A lot got done in a short time in Frankfort last week. That is something of a first.
The Kentucky Legislature passed seven bills during a five-day stretch of the "odd-year" session, during a period normally taken up by organizational work such as making committee assignments and electing legislative leaders. Gov. Matt Bevin was correct when he said, "We've done more in five days than typically gets done in any session."
How one feels about what was accomplished is probably a function of political affiliation. GOP lawmakers used their new supermajorities to force through legislation long blocked by Democrats, who until last November's election still ruled the House. The GOP majorities passed measures making Kentucky a right-to-work state and scrapped another law requiring payment of union wages on all state construction projects.
Republicans also instituted a ban on abortions after 20 weeks, one that makes no exception for cases of rape or incest. And they passed a law requiring women to undergo an ultrasound that includes monitoring a fetal heartbeat prior to having an abortion.
Union members raised a loud but futile ruckus in the Capitol hallways as the Senate advanced the labor bills in a rare Saturday session. Helpless Democrats were left with little to offer other than frustrated invective. Gov. Bevin, also a Republican, quickly signed the bills into law.
Regardless of one's view of the legislation, the flurry of work does prove it is possible to get things done efficiently in the Legislature. The GOP lawmakers did what they were elected to do. It is hard to argue given the supermajorities they won in November that they lacked a mandate.
Lawmakers passed another piece of legislation during this process that we think voters of all persuasions will find commendable. It makes the pensions of individual legislators subject to the Open Records Act. That is a first step toward addressing a larger issue.

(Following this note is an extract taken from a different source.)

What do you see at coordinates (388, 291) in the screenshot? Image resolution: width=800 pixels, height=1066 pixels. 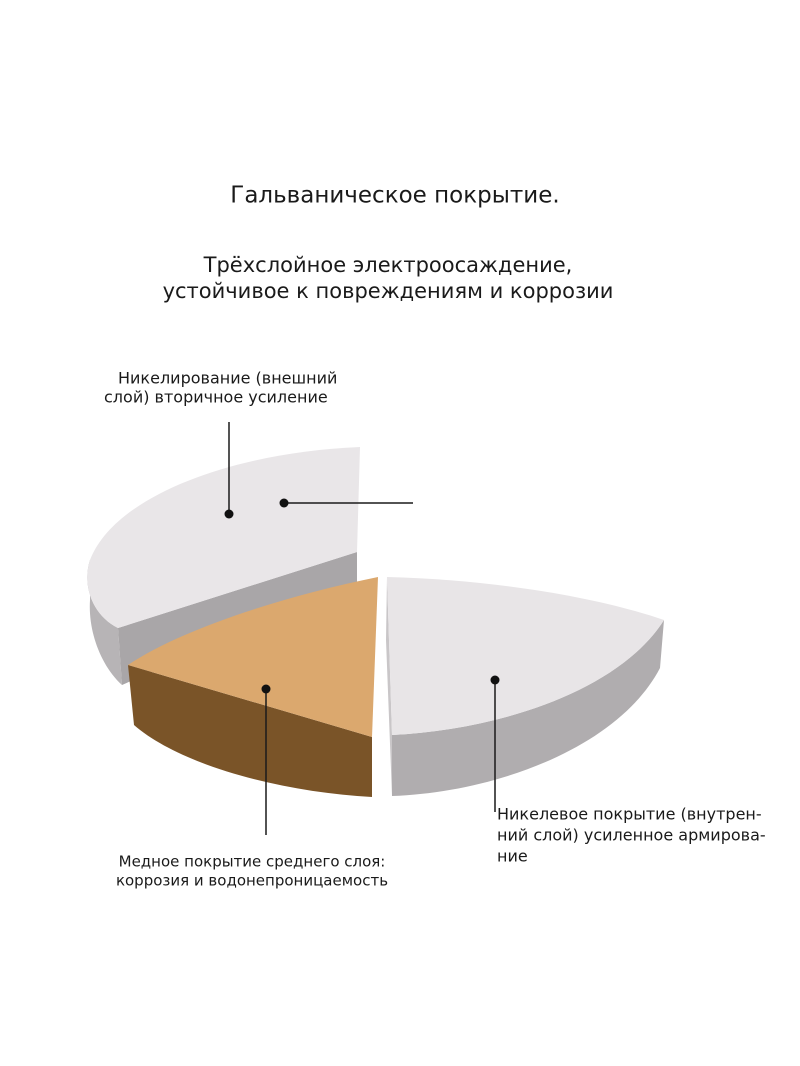 I see `subtitle: устойчивое к повреждениям и коррозии` at bounding box center [388, 291].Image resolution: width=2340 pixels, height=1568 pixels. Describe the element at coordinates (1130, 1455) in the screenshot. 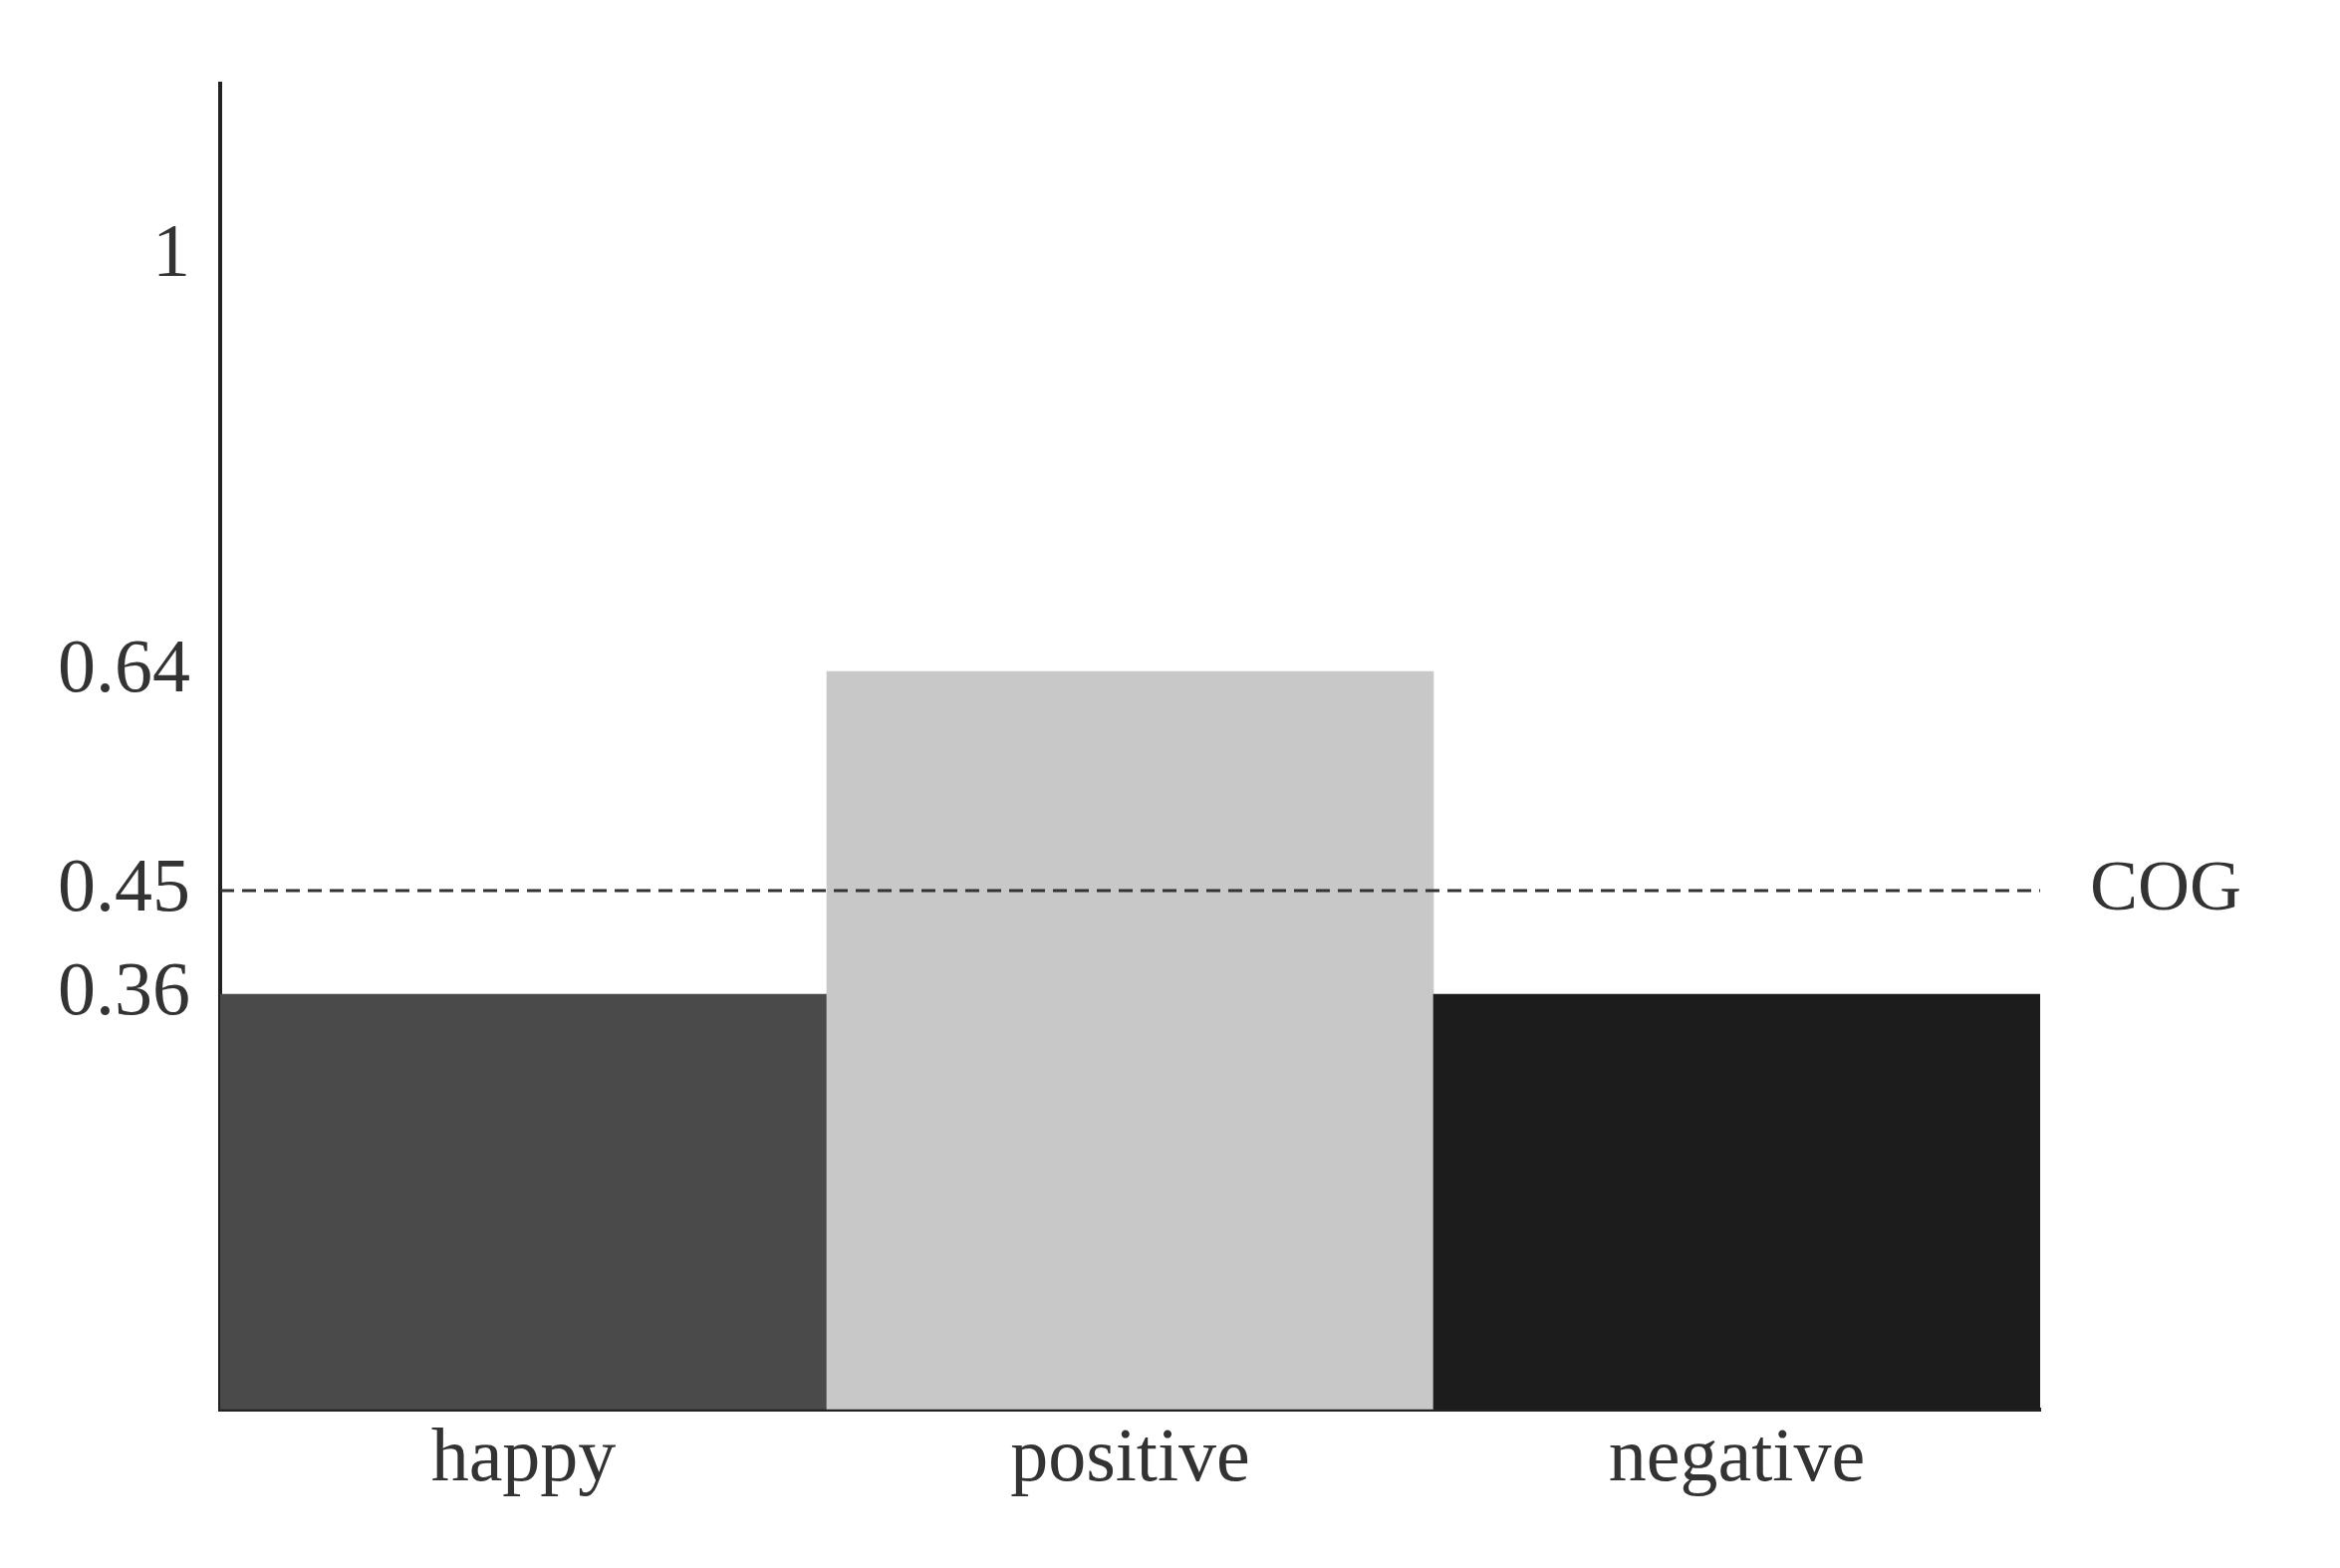

I see `x-tick-label: positive` at that location.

Gov. Bevin told The Paducah Sun's editorial board several weeks ago that he questions whether legislators should have pensions at all. He said he finds such benefits inconsistent with the concept of the citizen legislators. But Bevin concedes getting rid of them would be a tall task. At best he says benefits of current legislators would have to be grandfathered.
There may be a better way to come at it. Perhaps Bevin and the new GOP majority can right a wrong. Specifically, why not just get rid of the odd-year sessions?
Kentucky legislators did just fine meeting every other year until 2001, when then-Senate President David Williams, a Republican In Name Only, helped champion annual sessions. That change bloated the pay and pensions of lawmakers. Since then the sessions themselves have been monuments to time-wasting and political mischief.
Our biggest objection to the odd-year sessions is that in addition to being costly, they result in more lawmaking, some of it quite bad. And with more laws come more regulations. Annual sessions also, as Bevin notes, turned service in the Legislature into a career choice.
We can't name a single benefit to the public of annual sessions. If Bevin wants to reduce legislative pensions and return to the day of citizen legislators, getting rid of the odd-year sessions would provide a great start.